### Your task
Repeat every record exactly as written.

↓↓↓

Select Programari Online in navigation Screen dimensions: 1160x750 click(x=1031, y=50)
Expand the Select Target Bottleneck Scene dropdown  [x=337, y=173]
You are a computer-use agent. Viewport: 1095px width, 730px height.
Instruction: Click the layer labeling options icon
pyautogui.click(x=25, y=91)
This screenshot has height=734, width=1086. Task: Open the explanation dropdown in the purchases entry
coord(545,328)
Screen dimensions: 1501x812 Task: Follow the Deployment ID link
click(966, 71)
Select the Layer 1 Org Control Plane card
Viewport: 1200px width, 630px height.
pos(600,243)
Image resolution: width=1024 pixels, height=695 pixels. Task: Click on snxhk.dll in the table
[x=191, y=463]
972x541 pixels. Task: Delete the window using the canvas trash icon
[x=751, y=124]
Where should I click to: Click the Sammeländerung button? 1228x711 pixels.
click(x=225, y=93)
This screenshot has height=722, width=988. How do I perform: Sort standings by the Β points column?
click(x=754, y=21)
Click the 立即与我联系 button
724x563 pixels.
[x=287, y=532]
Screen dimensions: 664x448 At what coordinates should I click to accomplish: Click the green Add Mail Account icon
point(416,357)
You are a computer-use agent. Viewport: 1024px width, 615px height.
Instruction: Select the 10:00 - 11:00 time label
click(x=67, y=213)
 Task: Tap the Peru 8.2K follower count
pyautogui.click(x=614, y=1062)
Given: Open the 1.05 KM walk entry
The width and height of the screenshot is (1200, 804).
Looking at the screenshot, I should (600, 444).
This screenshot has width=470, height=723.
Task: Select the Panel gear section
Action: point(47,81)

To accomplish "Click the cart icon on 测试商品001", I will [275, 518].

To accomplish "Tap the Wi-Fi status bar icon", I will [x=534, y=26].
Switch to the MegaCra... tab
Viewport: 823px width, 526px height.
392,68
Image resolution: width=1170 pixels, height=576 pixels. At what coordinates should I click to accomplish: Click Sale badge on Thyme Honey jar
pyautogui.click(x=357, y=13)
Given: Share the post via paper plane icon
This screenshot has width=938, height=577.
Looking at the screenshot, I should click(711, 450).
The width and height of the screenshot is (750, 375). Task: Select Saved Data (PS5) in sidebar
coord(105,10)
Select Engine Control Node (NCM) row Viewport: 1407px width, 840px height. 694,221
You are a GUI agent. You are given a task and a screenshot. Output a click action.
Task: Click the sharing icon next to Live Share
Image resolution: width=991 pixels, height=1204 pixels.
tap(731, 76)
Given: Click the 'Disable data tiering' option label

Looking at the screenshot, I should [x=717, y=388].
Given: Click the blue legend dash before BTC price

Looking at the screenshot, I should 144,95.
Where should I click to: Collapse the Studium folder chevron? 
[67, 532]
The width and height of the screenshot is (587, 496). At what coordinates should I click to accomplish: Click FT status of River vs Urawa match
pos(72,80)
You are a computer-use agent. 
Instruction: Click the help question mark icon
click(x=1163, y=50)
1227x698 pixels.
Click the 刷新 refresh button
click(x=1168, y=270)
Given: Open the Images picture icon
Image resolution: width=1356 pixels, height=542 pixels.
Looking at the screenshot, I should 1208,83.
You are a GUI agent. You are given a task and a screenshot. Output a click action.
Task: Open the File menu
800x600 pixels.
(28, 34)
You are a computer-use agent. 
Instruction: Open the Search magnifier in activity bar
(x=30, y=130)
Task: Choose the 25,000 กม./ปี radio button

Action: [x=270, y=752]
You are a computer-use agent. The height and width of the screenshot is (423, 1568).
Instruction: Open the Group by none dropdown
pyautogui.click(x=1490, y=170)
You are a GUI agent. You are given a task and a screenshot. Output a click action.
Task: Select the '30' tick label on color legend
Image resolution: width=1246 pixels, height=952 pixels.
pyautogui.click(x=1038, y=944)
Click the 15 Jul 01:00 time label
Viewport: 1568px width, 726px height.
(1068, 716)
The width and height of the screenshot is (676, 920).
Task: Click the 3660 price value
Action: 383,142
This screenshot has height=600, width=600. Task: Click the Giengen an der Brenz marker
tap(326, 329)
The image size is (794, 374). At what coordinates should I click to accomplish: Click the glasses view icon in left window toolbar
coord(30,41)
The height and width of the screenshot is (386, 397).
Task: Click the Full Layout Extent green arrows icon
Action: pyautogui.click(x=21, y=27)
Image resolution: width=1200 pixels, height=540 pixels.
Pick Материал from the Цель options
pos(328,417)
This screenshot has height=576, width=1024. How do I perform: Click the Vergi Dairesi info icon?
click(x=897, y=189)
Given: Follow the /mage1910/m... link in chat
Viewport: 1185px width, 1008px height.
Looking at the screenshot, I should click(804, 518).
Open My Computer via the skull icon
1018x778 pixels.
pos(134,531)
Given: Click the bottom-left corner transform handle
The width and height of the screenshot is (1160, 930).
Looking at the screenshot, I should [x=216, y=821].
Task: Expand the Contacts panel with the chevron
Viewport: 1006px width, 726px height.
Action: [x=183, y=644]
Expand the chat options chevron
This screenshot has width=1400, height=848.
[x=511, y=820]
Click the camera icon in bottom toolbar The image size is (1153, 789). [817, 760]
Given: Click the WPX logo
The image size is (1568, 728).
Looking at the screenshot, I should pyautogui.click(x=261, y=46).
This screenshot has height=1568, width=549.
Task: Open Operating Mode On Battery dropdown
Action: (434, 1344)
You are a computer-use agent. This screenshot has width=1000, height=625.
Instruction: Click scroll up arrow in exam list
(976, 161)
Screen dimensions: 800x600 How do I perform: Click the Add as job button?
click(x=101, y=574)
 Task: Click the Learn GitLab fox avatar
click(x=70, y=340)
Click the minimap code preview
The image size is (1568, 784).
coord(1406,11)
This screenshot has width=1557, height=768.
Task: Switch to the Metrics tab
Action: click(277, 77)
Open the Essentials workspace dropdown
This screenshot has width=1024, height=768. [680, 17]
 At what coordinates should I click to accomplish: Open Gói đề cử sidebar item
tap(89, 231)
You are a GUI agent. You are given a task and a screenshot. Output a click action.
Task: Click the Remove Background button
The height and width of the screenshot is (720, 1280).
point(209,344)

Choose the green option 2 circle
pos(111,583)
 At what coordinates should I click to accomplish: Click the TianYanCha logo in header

↑↑↑

### Reply to the exercise
Select Programari Online in navigation Screen dimensions: 1160x750 click(x=1031, y=50)
Expand the Select Target Bottleneck Scene dropdown  [x=337, y=173]
You are a computer-use agent. Viewport: 1095px width, 730px height.
Instruction: Click the layer labeling options icon
pyautogui.click(x=25, y=91)
This screenshot has height=734, width=1086. Task: Open the explanation dropdown in the purchases entry
coord(545,328)
Screen dimensions: 1501x812 Task: Follow the Deployment ID link
click(966, 71)
Select the Layer 1 Org Control Plane card
Viewport: 1200px width, 630px height.
pos(600,243)
Image resolution: width=1024 pixels, height=695 pixels. Task: Click on snxhk.dll in the table
[x=191, y=463]
972x541 pixels. Task: Delete the window using the canvas trash icon
[x=751, y=124]
Where should I click to: Click the Sammeländerung button? 1228x711 pixels.
click(x=225, y=93)
This screenshot has height=722, width=988. How do I perform: Sort standings by the Β points column?
click(x=754, y=21)
Click the 立即与我联系 button
724x563 pixels.
[x=287, y=532]
Screen dimensions: 664x448 At what coordinates should I click to accomplish: Click the green Add Mail Account icon
point(416,357)
You are a computer-use agent. Viewport: 1024px width, 615px height.
Instruction: Select the 10:00 - 11:00 time label
click(x=67, y=213)
 Task: Tap the Peru 8.2K follower count
pyautogui.click(x=614, y=1062)
Given: Open the 1.05 KM walk entry
The width and height of the screenshot is (1200, 804).
Looking at the screenshot, I should (600, 444).
This screenshot has width=470, height=723.
Task: Select the Panel gear section
Action: point(47,81)

To accomplish "Click the cart icon on 测试商品001", I will [275, 518].

To accomplish "Tap the Wi-Fi status bar icon", I will [x=534, y=26].
Switch to the MegaCra... tab
Viewport: 823px width, 526px height.
392,68
Image resolution: width=1170 pixels, height=576 pixels. At what coordinates should I click to accomplish: Click Sale badge on Thyme Honey jar
pyautogui.click(x=357, y=13)
Given: Share the post via paper plane icon
This screenshot has width=938, height=577.
Looking at the screenshot, I should click(711, 450).
The width and height of the screenshot is (750, 375). Task: Select Saved Data (PS5) in sidebar
coord(105,10)
Select Engine Control Node (NCM) row Viewport: 1407px width, 840px height. 694,221
You are a GUI agent. You are given a task and a screenshot. Output a click action.
Task: Click the sharing icon next to Live Share
Image resolution: width=991 pixels, height=1204 pixels.
tap(731, 76)
Given: Click the 'Disable data tiering' option label

Looking at the screenshot, I should [x=717, y=388].
Given: Click the blue legend dash before BTC price

Looking at the screenshot, I should 144,95.
Where should I click to: Collapse the Studium folder chevron? 
[67, 532]
The width and height of the screenshot is (587, 496). At what coordinates should I click to accomplish: Click FT status of River vs Urawa match
pos(72,80)
You are a computer-use agent. 
Instruction: Click the help question mark icon
click(x=1163, y=50)
1227x698 pixels.
Click the 刷新 refresh button
click(x=1168, y=270)
Given: Open the Images picture icon
Image resolution: width=1356 pixels, height=542 pixels.
Looking at the screenshot, I should 1208,83.
You are a GUI agent. You are given a task and a screenshot. Output a click action.
Task: Open the File menu
800x600 pixels.
(28, 34)
You are a computer-use agent. 
Instruction: Open the Search magnifier in activity bar
(x=30, y=130)
Task: Choose the 25,000 กม./ปี radio button

Action: [x=270, y=752]
You are a computer-use agent. The height and width of the screenshot is (423, 1568).
Instruction: Open the Group by none dropdown
pyautogui.click(x=1490, y=170)
You are a GUI agent. You are given a task and a screenshot. Output a click action.
Task: Select the '30' tick label on color legend
Image resolution: width=1246 pixels, height=952 pixels.
pyautogui.click(x=1038, y=944)
Click the 15 Jul 01:00 time label
Viewport: 1568px width, 726px height.
(1068, 716)
The width and height of the screenshot is (676, 920).
Task: Click the 3660 price value
Action: 383,142
This screenshot has height=600, width=600. Task: Click the Giengen an der Brenz marker
tap(326, 329)
The image size is (794, 374). At what coordinates should I click to accomplish: Click the glasses view icon in left window toolbar
coord(30,41)
The height and width of the screenshot is (386, 397).
Task: Click the Full Layout Extent green arrows icon
Action: pyautogui.click(x=21, y=27)
Image resolution: width=1200 pixels, height=540 pixels.
Pick Материал from the Цель options
pos(328,417)
This screenshot has height=576, width=1024. How do I perform: Click the Vergi Dairesi info icon?
click(x=897, y=189)
Given: Follow the /mage1910/m... link in chat
Viewport: 1185px width, 1008px height.
Looking at the screenshot, I should click(804, 518).
Open My Computer via the skull icon
1018x778 pixels.
pos(134,531)
Given: Click the bottom-left corner transform handle
The width and height of the screenshot is (1160, 930).
Looking at the screenshot, I should [x=216, y=821].
Task: Expand the Contacts panel with the chevron
Viewport: 1006px width, 726px height.
Action: [x=183, y=644]
Expand the chat options chevron
This screenshot has width=1400, height=848.
[x=511, y=820]
Click the camera icon in bottom toolbar The image size is (1153, 789). [817, 760]
Given: Click the WPX logo
The image size is (1568, 728).
Looking at the screenshot, I should pyautogui.click(x=261, y=46).
This screenshot has height=1568, width=549.
Task: Open Operating Mode On Battery dropdown
Action: (434, 1344)
You are a computer-use agent. This screenshot has width=1000, height=625.
Instruction: Click scroll up arrow in exam list
(976, 161)
Screen dimensions: 800x600 How do I perform: Click the Add as job button?
click(x=101, y=574)
 Task: Click the Learn GitLab fox avatar
click(x=70, y=340)
Click the minimap code preview
The image size is (1568, 784).
coord(1406,11)
This screenshot has width=1557, height=768.
Task: Switch to the Metrics tab
Action: click(277, 77)
Open the Essentials workspace dropdown
This screenshot has width=1024, height=768. [680, 17]
 At what coordinates should I click to accomplish: Open Gói đề cử sidebar item
tap(89, 231)
You are a GUI agent. You are given a task and a screenshot. Output a click action.
Task: Click the Remove Background button
The height and width of the screenshot is (720, 1280).
point(209,344)

Choose the green option 2 circle
pos(111,583)
 At what coordinates should I click to accomplish: Click the TianYanCha logo in header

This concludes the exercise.